About this task:
Every record below should be printed exactly as given.
______
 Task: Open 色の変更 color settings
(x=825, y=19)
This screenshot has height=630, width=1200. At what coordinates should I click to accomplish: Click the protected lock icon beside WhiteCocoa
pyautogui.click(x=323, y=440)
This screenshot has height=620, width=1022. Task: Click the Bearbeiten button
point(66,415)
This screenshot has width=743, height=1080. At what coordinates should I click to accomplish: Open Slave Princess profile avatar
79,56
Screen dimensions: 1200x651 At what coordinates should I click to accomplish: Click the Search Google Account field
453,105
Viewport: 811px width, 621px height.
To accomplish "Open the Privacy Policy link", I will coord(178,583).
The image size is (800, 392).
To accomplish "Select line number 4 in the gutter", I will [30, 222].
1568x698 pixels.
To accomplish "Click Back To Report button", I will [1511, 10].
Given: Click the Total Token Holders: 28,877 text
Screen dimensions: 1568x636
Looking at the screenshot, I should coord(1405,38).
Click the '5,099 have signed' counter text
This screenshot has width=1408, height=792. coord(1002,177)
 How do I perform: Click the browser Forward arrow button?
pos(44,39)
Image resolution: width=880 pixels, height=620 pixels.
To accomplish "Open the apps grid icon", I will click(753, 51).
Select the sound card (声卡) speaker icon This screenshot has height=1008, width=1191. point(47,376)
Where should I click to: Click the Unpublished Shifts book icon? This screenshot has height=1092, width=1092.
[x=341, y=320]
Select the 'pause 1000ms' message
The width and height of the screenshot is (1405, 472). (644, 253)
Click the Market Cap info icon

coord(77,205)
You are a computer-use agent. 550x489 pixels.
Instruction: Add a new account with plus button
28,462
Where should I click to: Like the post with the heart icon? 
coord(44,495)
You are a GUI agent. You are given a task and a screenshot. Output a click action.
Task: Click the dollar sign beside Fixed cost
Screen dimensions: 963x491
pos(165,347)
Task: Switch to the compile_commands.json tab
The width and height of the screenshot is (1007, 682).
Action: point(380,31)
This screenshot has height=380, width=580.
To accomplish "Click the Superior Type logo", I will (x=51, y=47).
______
Your response:
 Task: Open 色の変更 color settings
(x=825, y=19)
This screenshot has height=630, width=1200. At what coordinates should I click to accomplish: Click the protected lock icon beside WhiteCocoa
pyautogui.click(x=323, y=440)
This screenshot has height=620, width=1022. Task: Click the Bearbeiten button
point(66,415)
This screenshot has width=743, height=1080. At what coordinates should I click to accomplish: Open Slave Princess profile avatar
79,56
Screen dimensions: 1200x651 At what coordinates should I click to accomplish: Click the Search Google Account field
453,105
Viewport: 811px width, 621px height.
To accomplish "Open the Privacy Policy link", I will coord(178,583).
The image size is (800, 392).
To accomplish "Select line number 4 in the gutter", I will [30, 222].
1568x698 pixels.
To accomplish "Click Back To Report button", I will [1511, 10].
Given: Click the Total Token Holders: 28,877 text
Screen dimensions: 1568x636
Looking at the screenshot, I should coord(1405,38).
Click the '5,099 have signed' counter text
This screenshot has width=1408, height=792. coord(1002,177)
 How do I perform: Click the browser Forward arrow button?
pos(44,39)
Image resolution: width=880 pixels, height=620 pixels.
To accomplish "Open the apps grid icon", I will click(753, 51).
Select the sound card (声卡) speaker icon This screenshot has height=1008, width=1191. point(47,376)
Where should I click to: Click the Unpublished Shifts book icon? This screenshot has height=1092, width=1092.
[x=341, y=320]
Select the 'pause 1000ms' message
The width and height of the screenshot is (1405, 472). (644, 253)
Click the Market Cap info icon

coord(77,205)
You are a computer-use agent. 550x489 pixels.
Instruction: Add a new account with plus button
28,462
Where should I click to: Like the post with the heart icon? 
coord(44,495)
You are a GUI agent. You are given a task and a screenshot. Output a click action.
Task: Click the dollar sign beside Fixed cost
Screen dimensions: 963x491
pos(165,347)
Task: Switch to the compile_commands.json tab
The width and height of the screenshot is (1007, 682).
Action: point(380,31)
This screenshot has height=380, width=580.
To accomplish "Click the Superior Type logo", I will (x=51, y=47).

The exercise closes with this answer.